### SELECTED EXTRACT
▬▬▬▬▬▬

These hooks allow new sync code to register to provide reply data or consume
incoming events without a circular import dependency involving `p2pProtocol`.

Without the hooks, the protocol file needs to import functions that consume
incoming network messages so the `p2pProtocol` can call them, and the functions
that produce outgoing network messages need to import the protocol file.

But related producer/consumer function pairs are typically located in the same
file because they are closely related.  For example the producer of
`GetNodeData` and the consumer of `NodeData`.

In this specific case, we also need to break the `requestResponse` relationship
between `GetNodeData` and `NodeData` messages when pipelining.

There are other ways to accomplish this, but this way is most practical, and
it allows different protocol-using modules to coexist easily.  When the hooks
aren't set, default behaviour is fine.


## Sync: Robust support for `GetNodeData` network calls

This module provides an async function to call `GetNodeData`, a request in
the Ethereum DevP2P/ETH network protocol.  Parallel requests can be issued,
maintaining a pipeline.

Given a list of hashes, it returns a list of trie nodes or contract
bytecodes matching those hashes.  The returned nodes may be any subset of
those requested, including an empty list.  The returned nodes are not
necessarily in the same order as the request, so a mapping from request
items to node items is included.  On timeout or error, `nil` is returned.

▬▬▬▬▬▬

### DATASET EXCERPT
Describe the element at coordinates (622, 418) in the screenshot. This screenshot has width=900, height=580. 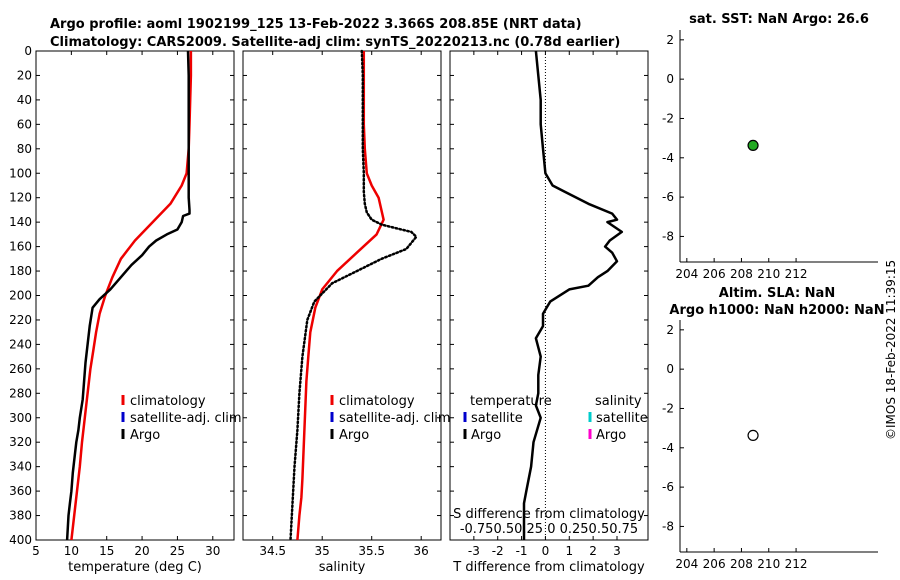
I see `legend-sal-label: satellite` at that location.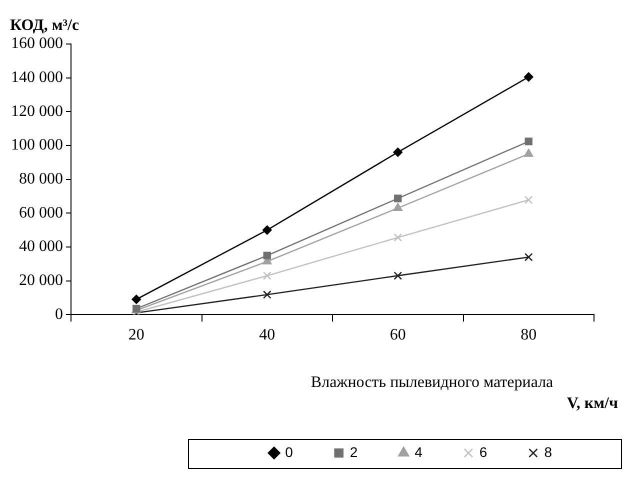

▬▬▬▬▬▬

Pick up the write-up on the `GetNodeData` sync module right after its final sentence and carry it forward.

### RESPONSE FOR THIS EXERCISE
Only data passing hash verification is returned, so hashes don't need to be
verified again.  No exceptions are raised, and no detail is returned about
timeouts or errors, but systematically formatted trace messages are output
if enabled, and show in detail if various events occur such as timeouts,
bad hashes, mixed replies, network errors, etc.

This tracks queued requests and individual request hashes, verifies received
node data hashes, and matches them against requests.  When a peer replies in
same order as requests are sent, and each reply contains nodes in the same
order as requested, the matching process is efficient.  It avoids storing
request details in a hash table when possible.  If replies or nodes are out
of order, the process is still efficient but has to do a little more work.

Empty replies:

Empty replies are matched with requests using a queue draining technique.
After an empty reply is received, we temporarily pause further requests and
wait for more replies.  After we receive all outstanding replies, we know
which requests the empty replies were for, and can complete those requests.

Eth/66 protocol:

Although Eth/66 simplifies by matching replies to requests, replies can still
have data out of order or missing, so hashes still need to be verified and
looked up.  Much of the code here is still required for Eth/66.

References:

- [Ethereum Wire Protocol (ETH)](https://github.com/ethereum/devp2p/blob/master/caps/eth.md)
- [`GetNodeData` (0x0d)](https://github.com/ethereum/devp2p/blob/master/caps/eth.md#getnodedata-0x0d)
- [`NodeData` (0x0e)](https://github.com/ethereum/devp2p/blob/master/caps/eth.md#nodedata-0x0e)


## Sync: Robustly parse trie nodes from network untrusted data

This module parses hexary trie nodes as used by Ethereum from data received
over the network.  The data is untrusted, and a non-canonical RLP encoding
of the node must be rejected, so it is parsed carefully.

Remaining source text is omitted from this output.